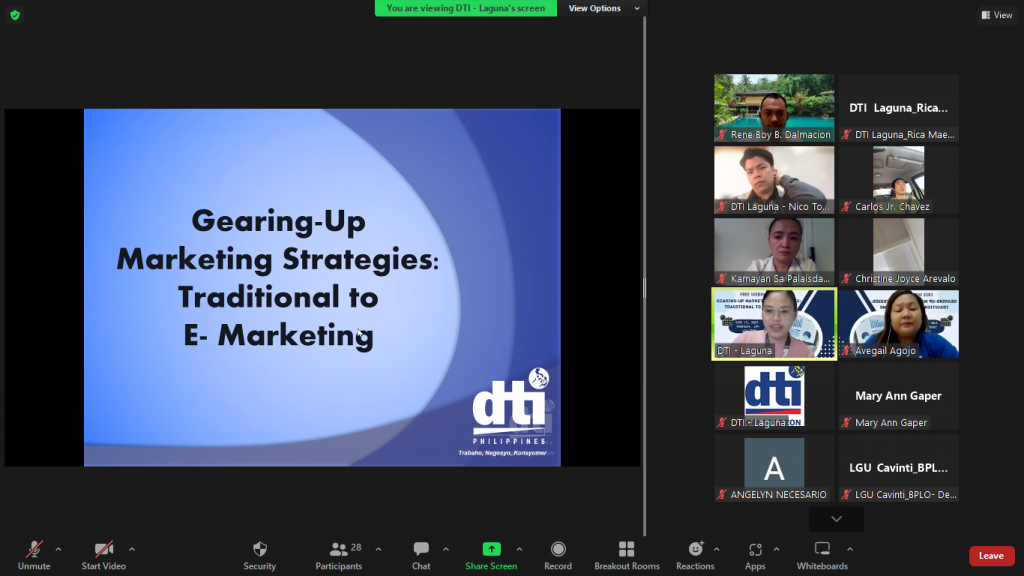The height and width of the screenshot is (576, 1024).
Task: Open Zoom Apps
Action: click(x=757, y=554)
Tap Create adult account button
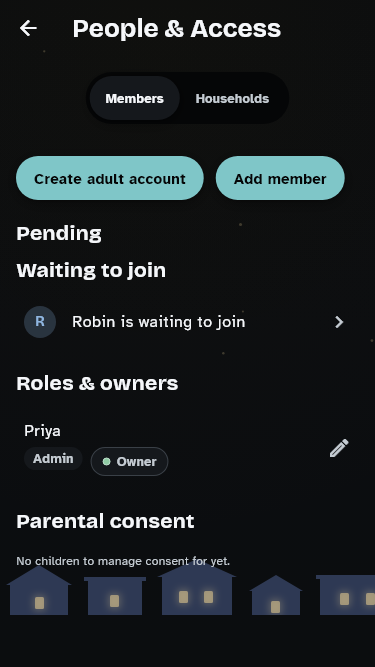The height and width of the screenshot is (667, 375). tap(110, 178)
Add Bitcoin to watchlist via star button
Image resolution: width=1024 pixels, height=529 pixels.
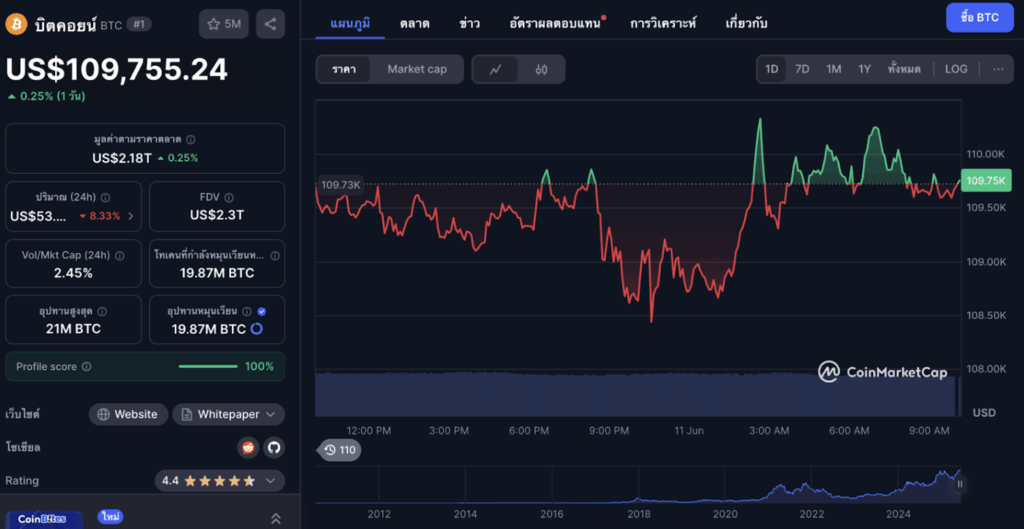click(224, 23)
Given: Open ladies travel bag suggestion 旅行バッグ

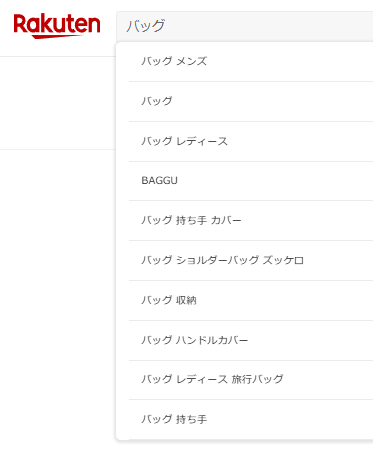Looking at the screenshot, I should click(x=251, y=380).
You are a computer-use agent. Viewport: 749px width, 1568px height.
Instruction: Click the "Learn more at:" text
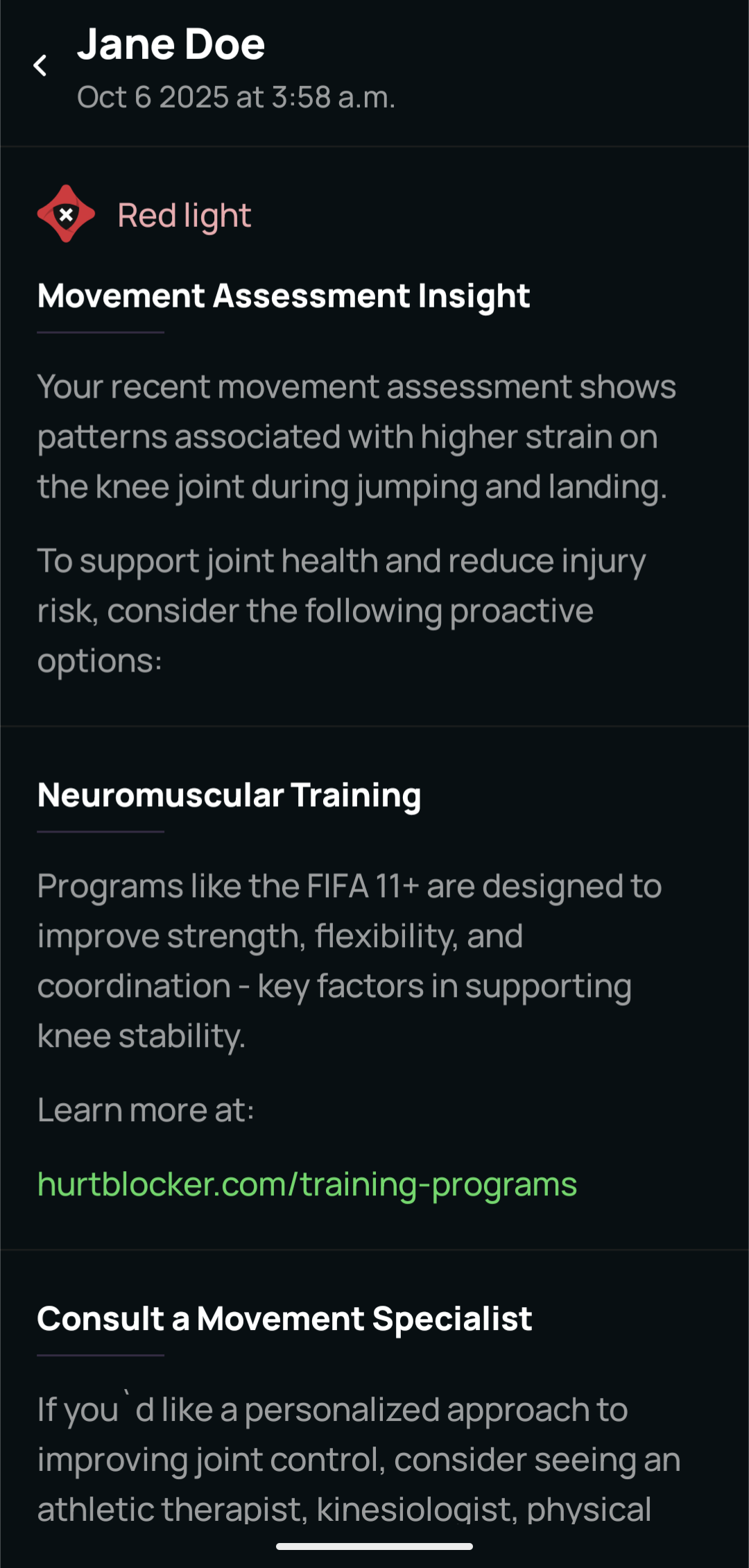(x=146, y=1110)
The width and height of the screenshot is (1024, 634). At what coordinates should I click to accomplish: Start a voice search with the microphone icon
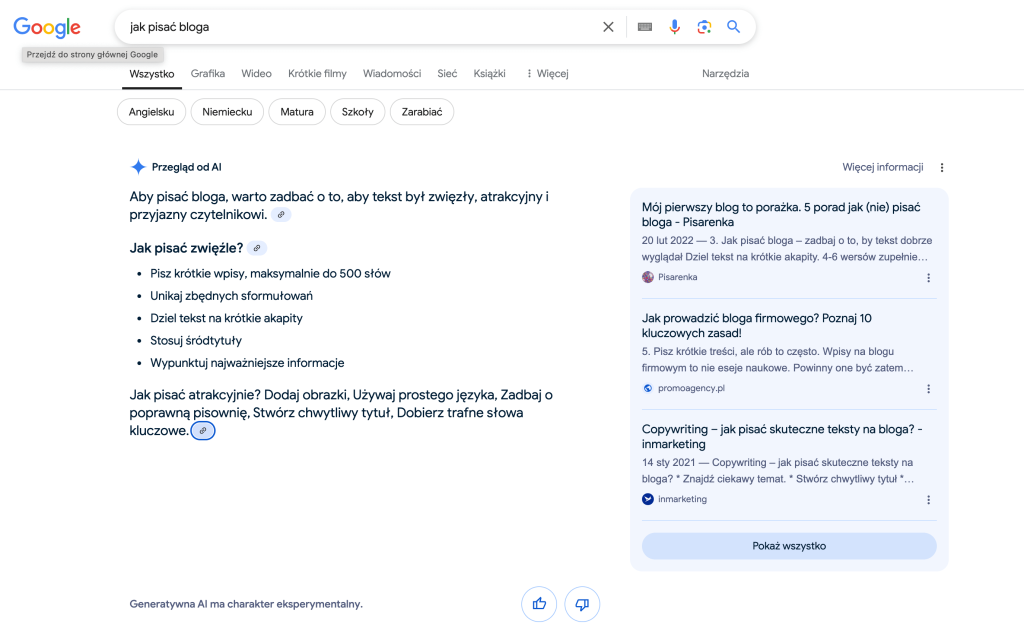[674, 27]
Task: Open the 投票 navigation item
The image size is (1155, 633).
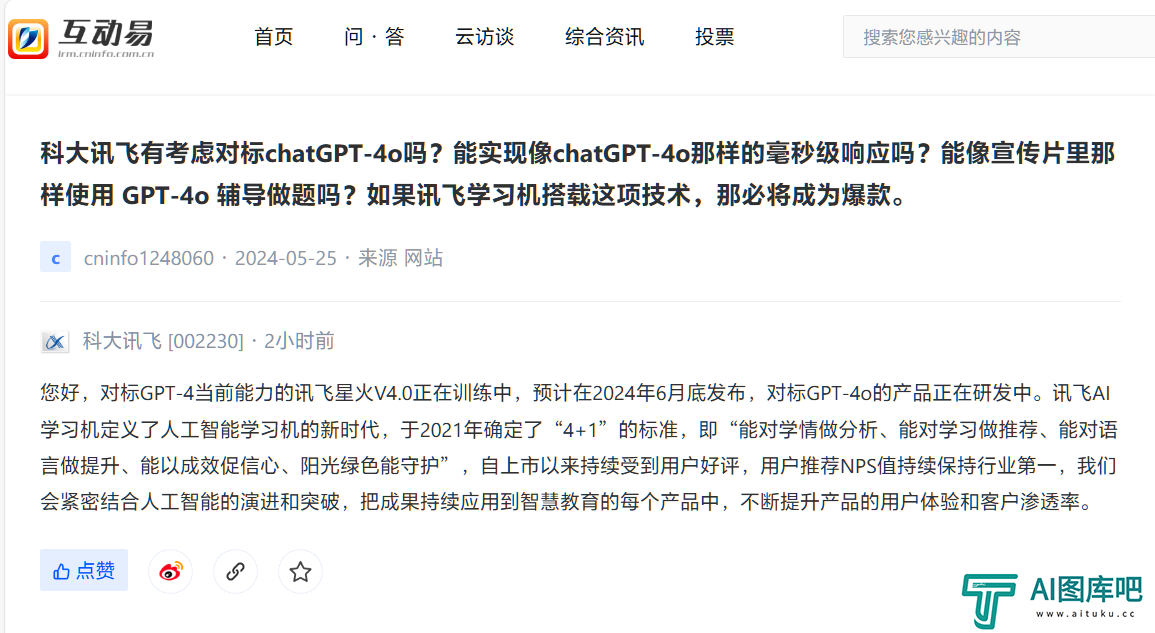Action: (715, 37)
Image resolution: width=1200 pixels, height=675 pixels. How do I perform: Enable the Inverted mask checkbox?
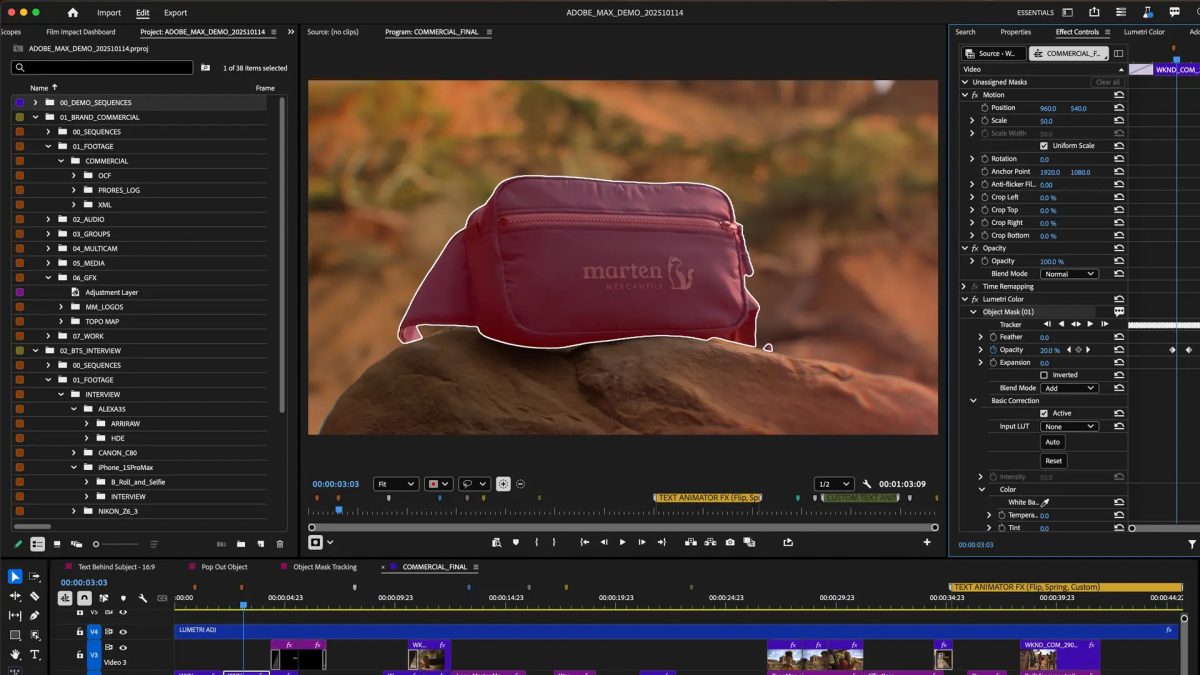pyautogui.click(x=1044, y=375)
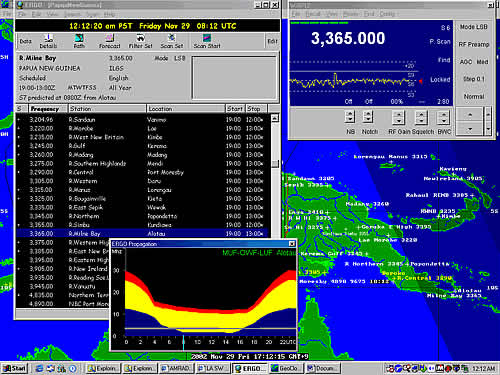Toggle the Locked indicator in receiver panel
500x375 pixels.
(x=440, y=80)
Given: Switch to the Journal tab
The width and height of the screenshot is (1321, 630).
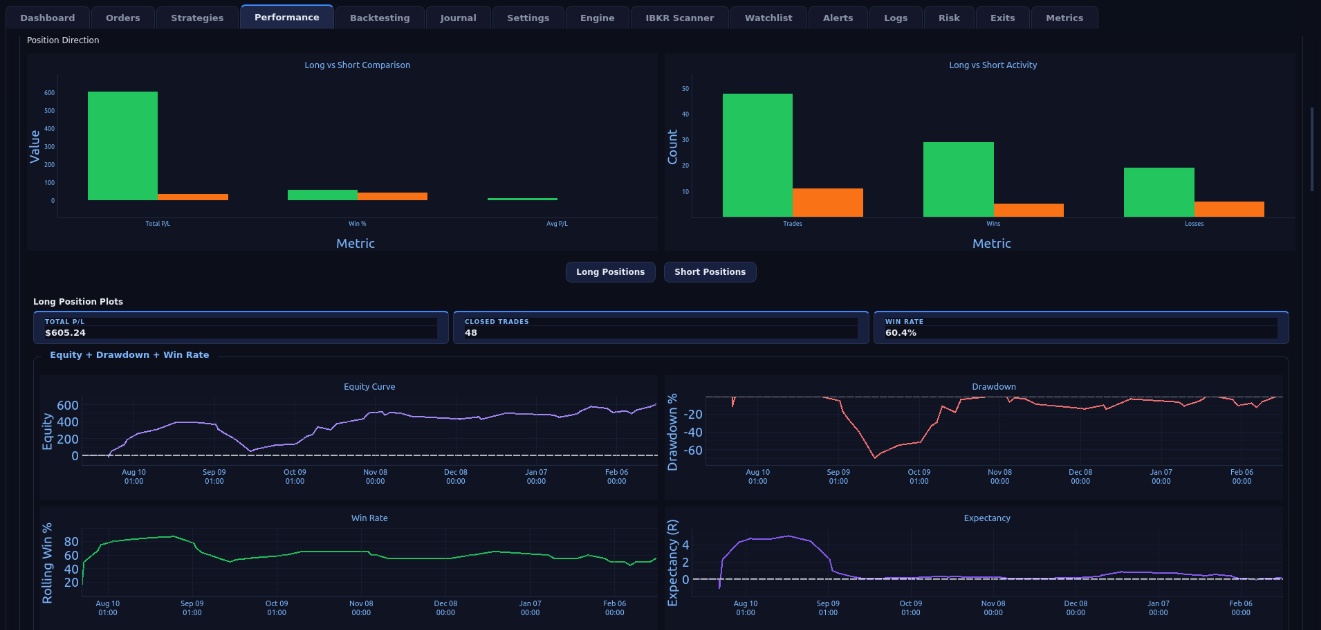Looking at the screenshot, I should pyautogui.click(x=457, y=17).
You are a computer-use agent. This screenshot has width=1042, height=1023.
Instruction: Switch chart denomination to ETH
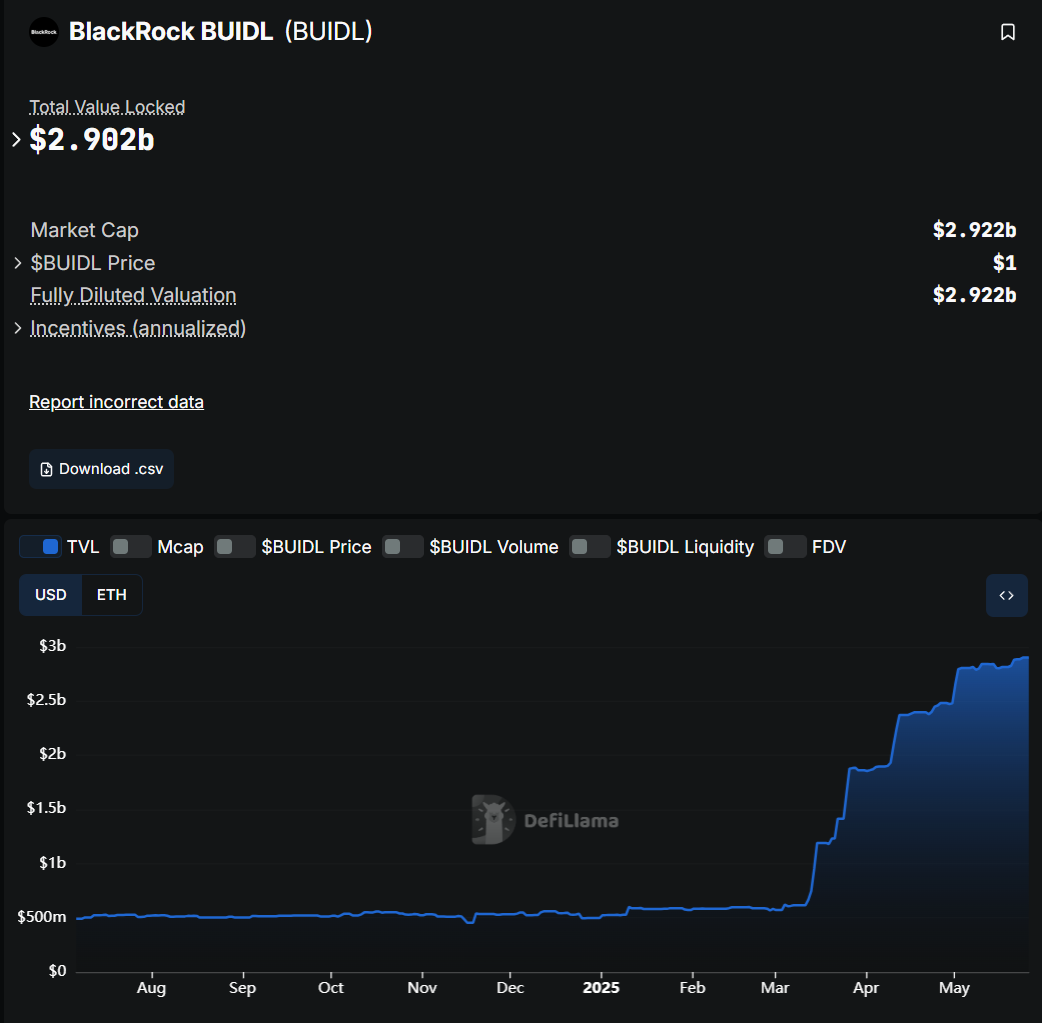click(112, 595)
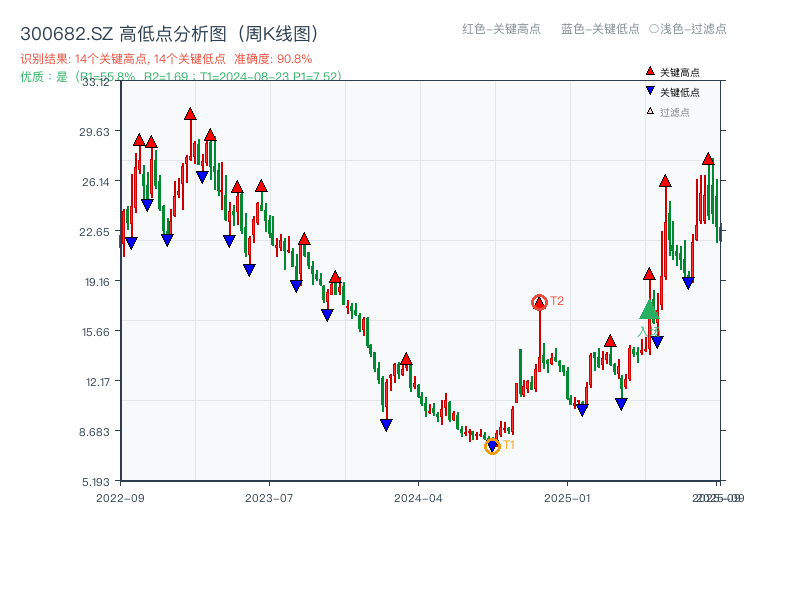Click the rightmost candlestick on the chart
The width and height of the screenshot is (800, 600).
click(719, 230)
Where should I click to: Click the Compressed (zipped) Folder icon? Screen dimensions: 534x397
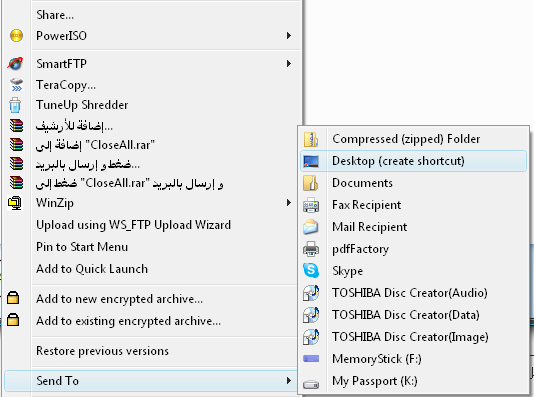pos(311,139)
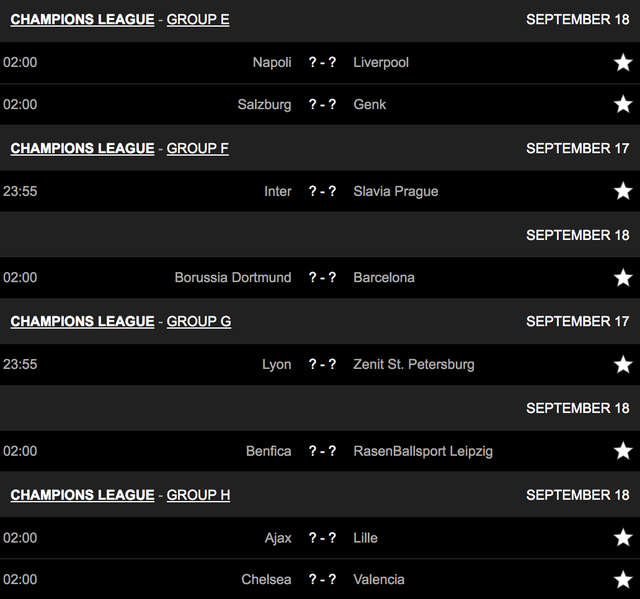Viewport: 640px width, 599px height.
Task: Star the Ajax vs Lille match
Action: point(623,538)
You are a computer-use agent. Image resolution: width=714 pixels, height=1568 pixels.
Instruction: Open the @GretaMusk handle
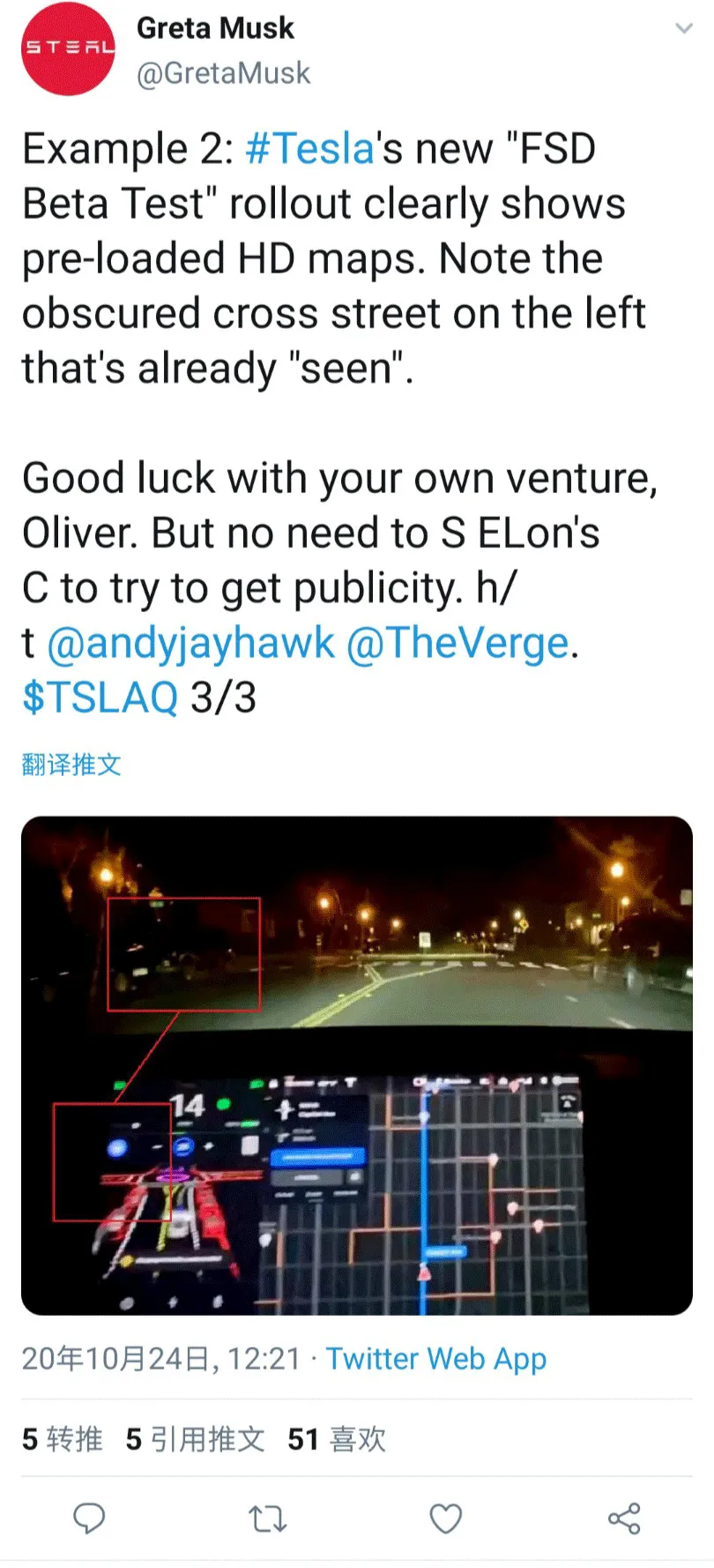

What you should do: Copy exactly, leaving out pictures, the lines from the line containing "You are a computer-use agent. Viewport: 749px" through the last line of the records.

Solution:
You are a computer-use agent. Viewport: 749px width, 1568px height.
Instruction: Click the "Learn more at:" text
(x=146, y=1110)
The width and height of the screenshot is (1024, 634). At what coordinates should I click to accomplish: Start a voice search with the microphone icon
[674, 27]
Task: Open the 投票 navigation item
The image size is (1155, 633).
Action: (715, 37)
Image resolution: width=1200 pixels, height=675 pixels. How do I perform: Enable the Inverted mask checkbox?
pyautogui.click(x=1044, y=375)
Toggle the Locked indicator in receiver panel
500x375 pixels.
(x=440, y=80)
Given: Switch to the Journal tab
The width and height of the screenshot is (1321, 630).
Looking at the screenshot, I should pyautogui.click(x=457, y=17).
You are a computer-use agent. This screenshot has width=1042, height=1023.
Instruction: Switch chart denomination to ETH
click(112, 595)
Click the rightmost candlestick on the chart
The width and height of the screenshot is (800, 600).
click(719, 230)
Where should I click to: Click the Compressed (zipped) Folder icon? Screen dimensions: 534x397
pos(311,139)
Viewport: 640px width, 599px height.
Task: Star the Ajax vs Lille match
Action: point(623,538)
You are a computer-use agent. Image resolution: width=714 pixels, height=1568 pixels.
Instruction: Open the @GretaMusk handle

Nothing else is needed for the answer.